Jaksa Singgung 'Jatah Partai' di Sidang Kasus Kuota Impor Bawang
A
A
A
JAKARTA - Terdakwa pemberi suap Zulfikar mengakui adanya informasi mengenai jatah partai terkait kuota impor bawang putih yang diminta untuk PT Cahaya Sakti Agro (CSA).
Fakta tersebut diakui Zulfikar saat menjalani pemeriksaan sebagai terdakwa sekaligus sebagai saksi untuk dua terdakwa lainnya di Pengadilan Tindak Pidana Korupsi (Tipikor) Jakarta, Kamis (5/12/2019).
Dua terdakwa lainnya, yakni Direktur PT Cahaya Sakti Agro (CSA) Chandry Suanda alias Afung, Direktur PT Sampico Adhi Abattoir (SAA) Dody Wahyudi yang juga menjalani pemeriksaan serupa.
Perkara ketiga terdakwa, yakni pengurusan kuota impor bawang putih sebanyak 20 ribu ton untuk PT CSA, penerbitan Surat Persetujuan Impor (SPI) dari Kementerian Perdagangan (Kemendag), dan penerbitan Rekomendasi Impor Produk Holtikultura (RIPH) dari Kementerian Pertanian (Kementan).
Zulfikar dan Dody Wahyudi mengakui kenal dengan tersangka perantara penerima suap Presiden Direktur PT Asiatech Integrasim, Mirawati Basri.
Mirawati juga merupakan orang dekat dan orang kepercayaan tersangka I Nyoman Dhamantra selaku anggota Komisi VI DPR dari Fraksi PDIP. Zulfikar dan Dody juga mengaku kenal dengan tersangka Dhamantra. Sementara Afung mengklaim tidak kenal dengan Mirawati dan Dhamantra.
Zulfikar dan Dody mengakui pernah bertemu dengan Mirawati dan Dhamantra di Hotel Dharmawangsa, Jalan Brawijaya Raya, Jakarta Selatan pada Januari 2019.
Saat itu mereka membahas pengurusan impor bawang putih. Dhamantra meminta agar pengurusan tersebut secara teknis akan dibantu oleh Mirawati. Dody mengungkapkan, pengurusan impor bawang putih tersebut untuk perusahaan Afung.

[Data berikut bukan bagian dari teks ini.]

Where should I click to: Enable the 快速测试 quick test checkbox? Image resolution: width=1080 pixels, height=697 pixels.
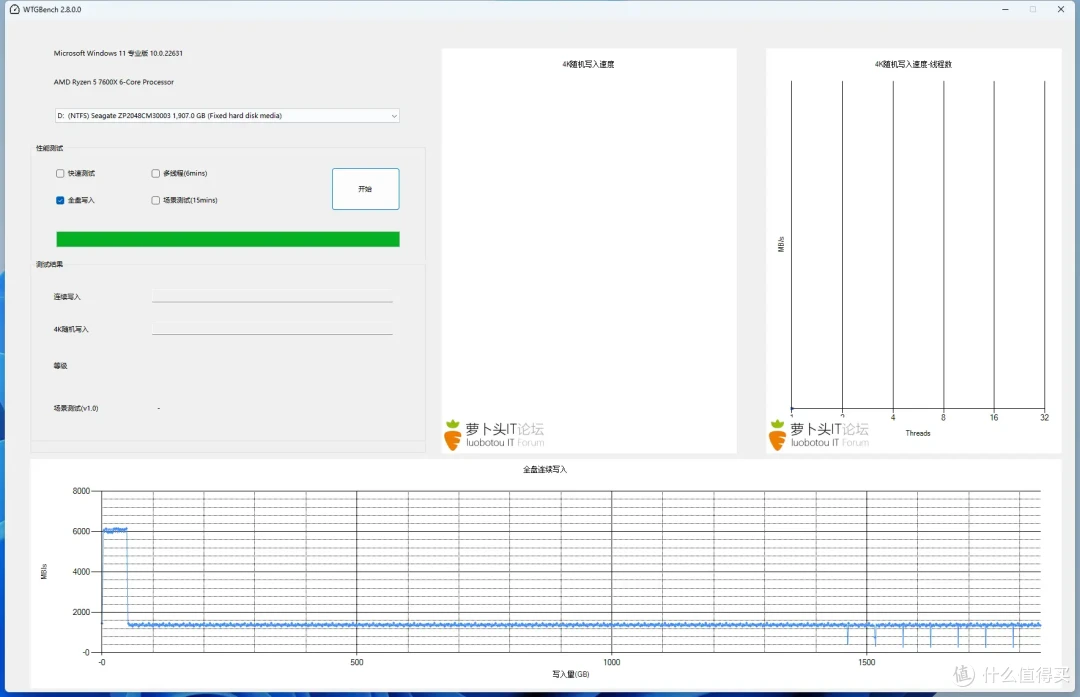click(60, 173)
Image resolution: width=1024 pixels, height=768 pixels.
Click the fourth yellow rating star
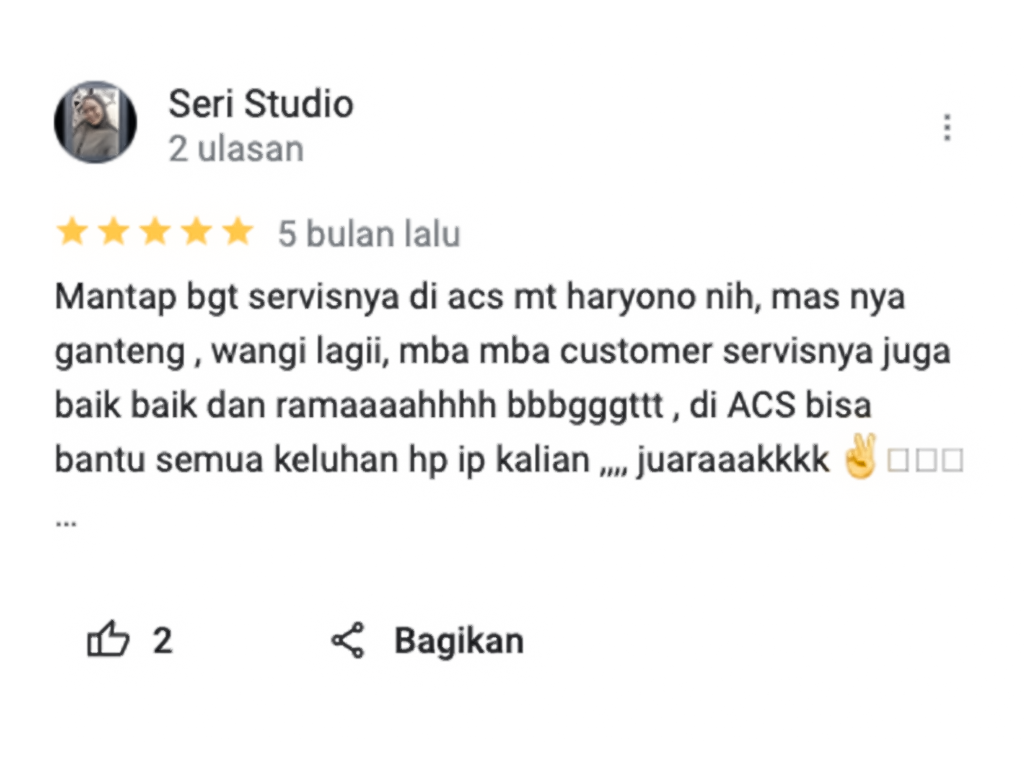tap(197, 232)
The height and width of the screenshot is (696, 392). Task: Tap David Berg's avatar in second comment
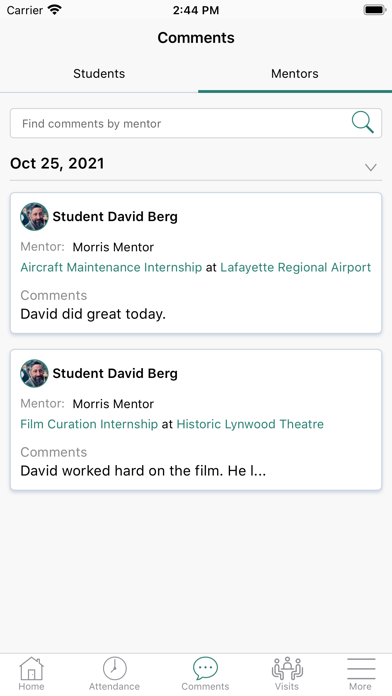tap(34, 373)
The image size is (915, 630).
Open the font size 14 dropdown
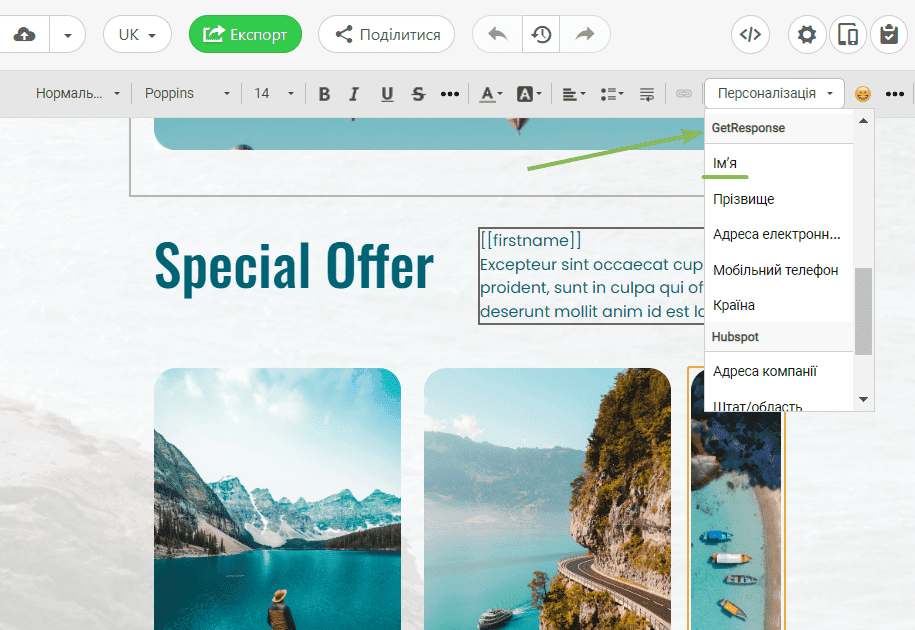(274, 94)
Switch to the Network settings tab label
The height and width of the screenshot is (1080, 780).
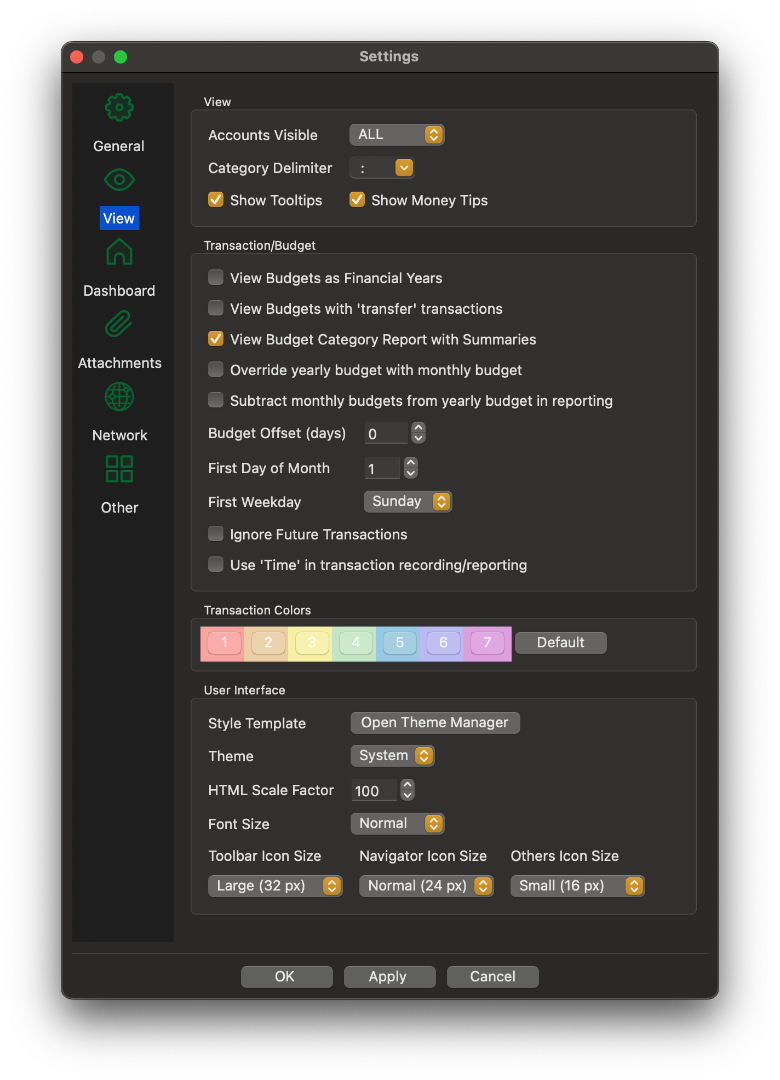pyautogui.click(x=119, y=435)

Anggota JPU Moch Takdir Suhan kemudian mengonfirmasi ke Zulfikar atas isi Berita Acara Pemeriksaan (BAP) Zulfikar nomor 58.

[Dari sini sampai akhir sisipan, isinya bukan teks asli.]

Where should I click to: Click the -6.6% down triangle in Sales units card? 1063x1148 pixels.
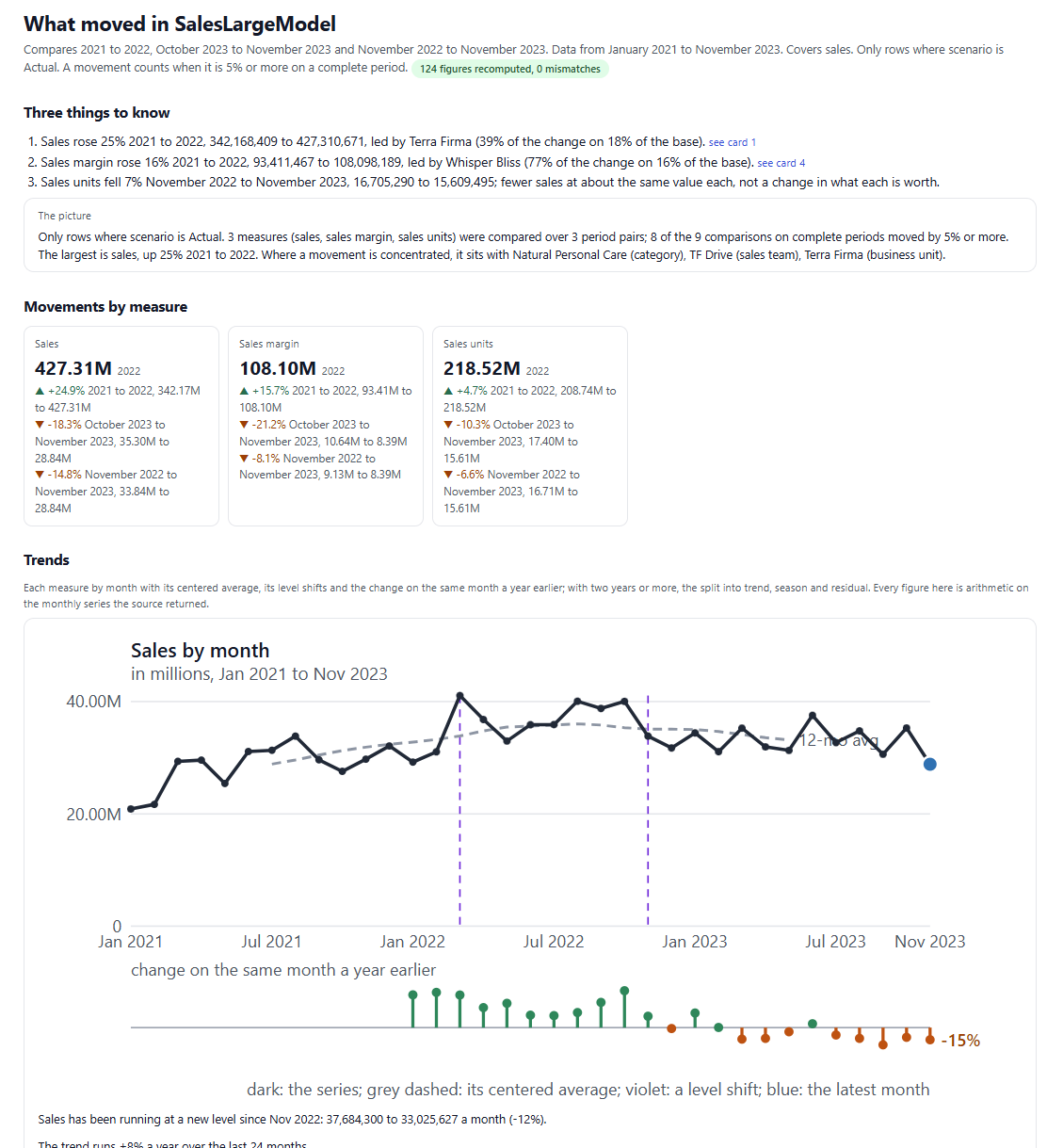coord(448,475)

"Di BAP anda nomor 58, disampaikan dan dijawab oleh terdakwa, benar bahwa sebagaimana saya jelaskan dalam keterangan sebelumnya, bahwa saya mengetahui I Nyoman berjanji akan membantu pengurusan kuota impor bawang putih kepada Dody Wahyudi dengan jatah milik partainya?" tanya JPU Takdir.

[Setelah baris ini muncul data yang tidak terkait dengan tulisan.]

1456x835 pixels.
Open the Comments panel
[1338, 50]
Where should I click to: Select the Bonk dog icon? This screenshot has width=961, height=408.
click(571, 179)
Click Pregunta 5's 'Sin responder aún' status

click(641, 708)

"Betul," jawab Zulfikar singkat.
Zulfikar dan Dody memastikan untuk pengurusan tersebut, kemudian ada beberapa kali pertemuan dengan Mirawati. (Baca Juga: PDIP Langsung Pecat Nyoman Dhamantra)
Dody mengungkapkan, untuk pengurusan kuota impor tersebut hingga pengurusan SPI dari Kemendag maka ada kesepakatan fee yang harus disediakan untuk Dhamantra. Seingat Dody, saat pertemuan di Restoran Imperial Steam Pot Senayan City, Jakarta Pusat pada 1 Agustus 2019 ada pembahasan penyediaan dan kesepakatan fee.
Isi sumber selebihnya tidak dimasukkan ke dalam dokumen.